Exercise: Everything from the line containing "Task: Open the Photos live tile thumbnail" through the line containing "The width and" should be repeated exactly, and nothing else from the data.

Data for this exercise:

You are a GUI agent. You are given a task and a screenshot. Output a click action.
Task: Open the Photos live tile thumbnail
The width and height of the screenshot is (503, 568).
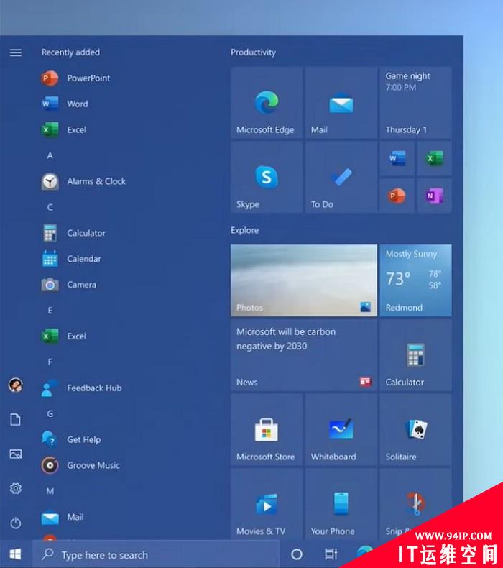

---

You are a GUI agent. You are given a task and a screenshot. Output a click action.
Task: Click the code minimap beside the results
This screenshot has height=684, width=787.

--

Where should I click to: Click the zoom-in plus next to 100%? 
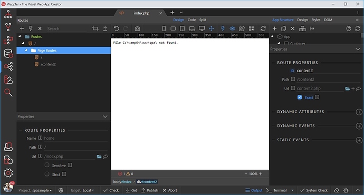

Result of the exercise:
Task: Open the Photos live tile thumbnail
The width and height of the screenshot is (503, 568).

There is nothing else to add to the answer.